** Source passage **
— BEGIN —

Overview
Explanations
Motivation & Example
Humans develop reading comprehension abilities efficiently by generalizing from only a few examples. When we see the following example,
Question: When was Queen Victoria’s funeral held?
Context: Her funeral was held on Saturday, 2 February, in St George’s Chapel, Windsor Castle, and after two days of lying-in-state …
Answer: Saturday, 2 February
We generalize this to a group of questions “When was sth. done?” and context “Sth. was done on [ANS].” We then know what to look for when seeing questions of similar type. In contrast, neural networks probably won’t capture this after seeing sufficient examples.
In light of this, we propose to teach reading comprehension ability by collecting semi-structured explanations that characterizes this generalization ability while being machine actionable. In the previous example, an explanation may look like this,
X is “funeral”. Y is “held”. In the question X is within 4 words after “when was” and Y is directly after X. “on” is directly before the answer. Y is within 2 words before the answer. X is within 3 words left of Y. The question starts with “when”, so the answer should be a date.
We parse and process explanations into runnable programs, which we call Neural Module Teachers. The program generated from the explanation above will be responsible for all “When was sth. done?” type of quesitons. For example,
Question: When was independence declared?

— END —

** Stated exercise a **
Please retype the part of the reading comprehension passage that runs from "We parse and" down to "was independence declared?", word for word.

** Stored rows **
— BEGIN —

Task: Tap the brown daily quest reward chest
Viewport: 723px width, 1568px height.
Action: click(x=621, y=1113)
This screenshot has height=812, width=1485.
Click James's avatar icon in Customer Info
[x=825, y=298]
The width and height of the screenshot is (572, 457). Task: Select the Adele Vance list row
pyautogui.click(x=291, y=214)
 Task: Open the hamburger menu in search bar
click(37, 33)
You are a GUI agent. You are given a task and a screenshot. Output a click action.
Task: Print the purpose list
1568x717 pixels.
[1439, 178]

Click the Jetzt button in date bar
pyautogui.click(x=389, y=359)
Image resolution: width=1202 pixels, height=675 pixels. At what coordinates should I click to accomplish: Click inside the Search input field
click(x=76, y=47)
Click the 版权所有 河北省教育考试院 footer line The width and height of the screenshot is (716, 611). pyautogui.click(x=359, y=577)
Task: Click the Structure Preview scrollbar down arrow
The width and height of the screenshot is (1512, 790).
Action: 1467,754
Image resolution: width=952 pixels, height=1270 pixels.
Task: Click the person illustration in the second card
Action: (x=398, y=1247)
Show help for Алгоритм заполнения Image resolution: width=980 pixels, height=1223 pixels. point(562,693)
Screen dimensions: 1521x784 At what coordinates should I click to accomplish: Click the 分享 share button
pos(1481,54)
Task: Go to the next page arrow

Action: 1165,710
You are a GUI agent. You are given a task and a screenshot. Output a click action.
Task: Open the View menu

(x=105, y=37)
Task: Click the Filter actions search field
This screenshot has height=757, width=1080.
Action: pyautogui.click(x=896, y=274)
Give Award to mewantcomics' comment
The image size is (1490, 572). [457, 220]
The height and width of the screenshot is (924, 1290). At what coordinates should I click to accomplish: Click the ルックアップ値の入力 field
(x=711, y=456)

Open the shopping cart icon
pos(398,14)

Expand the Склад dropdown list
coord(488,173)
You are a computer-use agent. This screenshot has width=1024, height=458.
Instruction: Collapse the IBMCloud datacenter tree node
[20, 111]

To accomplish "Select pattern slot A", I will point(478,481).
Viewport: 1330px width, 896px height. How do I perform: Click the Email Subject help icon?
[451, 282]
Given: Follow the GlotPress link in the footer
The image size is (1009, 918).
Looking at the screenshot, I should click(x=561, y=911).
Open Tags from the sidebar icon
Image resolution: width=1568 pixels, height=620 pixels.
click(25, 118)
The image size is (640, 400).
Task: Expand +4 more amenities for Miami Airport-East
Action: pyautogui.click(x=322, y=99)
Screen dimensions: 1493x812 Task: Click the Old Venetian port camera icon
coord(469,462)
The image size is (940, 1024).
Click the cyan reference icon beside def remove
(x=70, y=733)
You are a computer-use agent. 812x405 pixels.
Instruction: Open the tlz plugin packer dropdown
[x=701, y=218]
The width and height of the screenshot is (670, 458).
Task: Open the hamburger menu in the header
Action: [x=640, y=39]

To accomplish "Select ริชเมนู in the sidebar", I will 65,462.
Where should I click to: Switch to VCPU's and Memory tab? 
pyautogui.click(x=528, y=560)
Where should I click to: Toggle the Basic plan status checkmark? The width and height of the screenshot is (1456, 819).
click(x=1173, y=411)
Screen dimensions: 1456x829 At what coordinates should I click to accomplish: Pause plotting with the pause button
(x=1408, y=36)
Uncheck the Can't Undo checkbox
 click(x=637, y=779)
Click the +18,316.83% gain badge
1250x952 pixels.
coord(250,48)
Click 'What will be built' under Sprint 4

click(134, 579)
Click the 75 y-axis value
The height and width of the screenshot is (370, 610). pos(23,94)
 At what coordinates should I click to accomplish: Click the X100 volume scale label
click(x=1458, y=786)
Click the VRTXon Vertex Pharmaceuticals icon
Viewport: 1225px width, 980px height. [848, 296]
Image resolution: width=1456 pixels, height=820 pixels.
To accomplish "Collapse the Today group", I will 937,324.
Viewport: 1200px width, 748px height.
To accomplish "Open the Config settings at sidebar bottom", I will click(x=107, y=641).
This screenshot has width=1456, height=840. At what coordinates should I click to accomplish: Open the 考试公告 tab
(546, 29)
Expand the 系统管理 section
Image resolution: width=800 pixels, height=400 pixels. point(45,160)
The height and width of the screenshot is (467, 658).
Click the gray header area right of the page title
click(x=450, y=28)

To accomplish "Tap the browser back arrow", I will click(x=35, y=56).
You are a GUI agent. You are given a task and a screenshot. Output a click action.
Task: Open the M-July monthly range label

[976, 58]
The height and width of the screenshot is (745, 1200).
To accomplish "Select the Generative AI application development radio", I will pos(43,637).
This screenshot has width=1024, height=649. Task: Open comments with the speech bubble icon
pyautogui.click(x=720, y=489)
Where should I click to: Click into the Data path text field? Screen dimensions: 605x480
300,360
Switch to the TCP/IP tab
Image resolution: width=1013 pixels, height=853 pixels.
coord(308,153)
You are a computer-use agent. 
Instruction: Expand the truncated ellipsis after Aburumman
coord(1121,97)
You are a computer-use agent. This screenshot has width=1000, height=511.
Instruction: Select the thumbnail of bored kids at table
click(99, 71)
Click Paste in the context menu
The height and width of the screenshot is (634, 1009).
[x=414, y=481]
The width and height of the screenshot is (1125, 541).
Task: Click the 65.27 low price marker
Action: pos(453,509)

— END —

** Stated exercise b **
Repeat the rows starting at the line containing "Expand the Склад dropdown list" and ending at the line containing "click(x=1173, y=411)", with both lines included.

** Finished answer a **
We parse and process explanations into runnable programs, which we call Neural Module Teachers. The program generated from the explanation above will be responsible for all “When was sth. done?” type of quesitons. For example,
Question: When was independence declared?

** Finished answer b **
Expand the Склад dropdown list
coord(488,173)
You are a computer-use agent. This screenshot has width=1024, height=458.
Instruction: Collapse the IBMCloud datacenter tree node
[20, 111]

To accomplish "Select pattern slot A", I will point(478,481).
Viewport: 1330px width, 896px height. How do I perform: Click the Email Subject help icon?
[451, 282]
Given: Follow the GlotPress link in the footer
The image size is (1009, 918).
Looking at the screenshot, I should click(x=561, y=911).
Open Tags from the sidebar icon
Image resolution: width=1568 pixels, height=620 pixels.
click(25, 118)
The image size is (640, 400).
Task: Expand +4 more amenities for Miami Airport-East
Action: pyautogui.click(x=322, y=99)
Screen dimensions: 1493x812 Task: Click the Old Venetian port camera icon
coord(469,462)
The image size is (940, 1024).
Click the cyan reference icon beside def remove
(x=70, y=733)
You are a computer-use agent. 812x405 pixels.
Instruction: Open the tlz plugin packer dropdown
[x=701, y=218]
The width and height of the screenshot is (670, 458).
Task: Open the hamburger menu in the header
Action: [x=640, y=39]

To accomplish "Select ริชเมนู in the sidebar", I will 65,462.
Where should I click to: Switch to VCPU's and Memory tab? 
pyautogui.click(x=528, y=560)
Where should I click to: Toggle the Basic plan status checkmark? The width and height of the screenshot is (1456, 819).
click(x=1173, y=411)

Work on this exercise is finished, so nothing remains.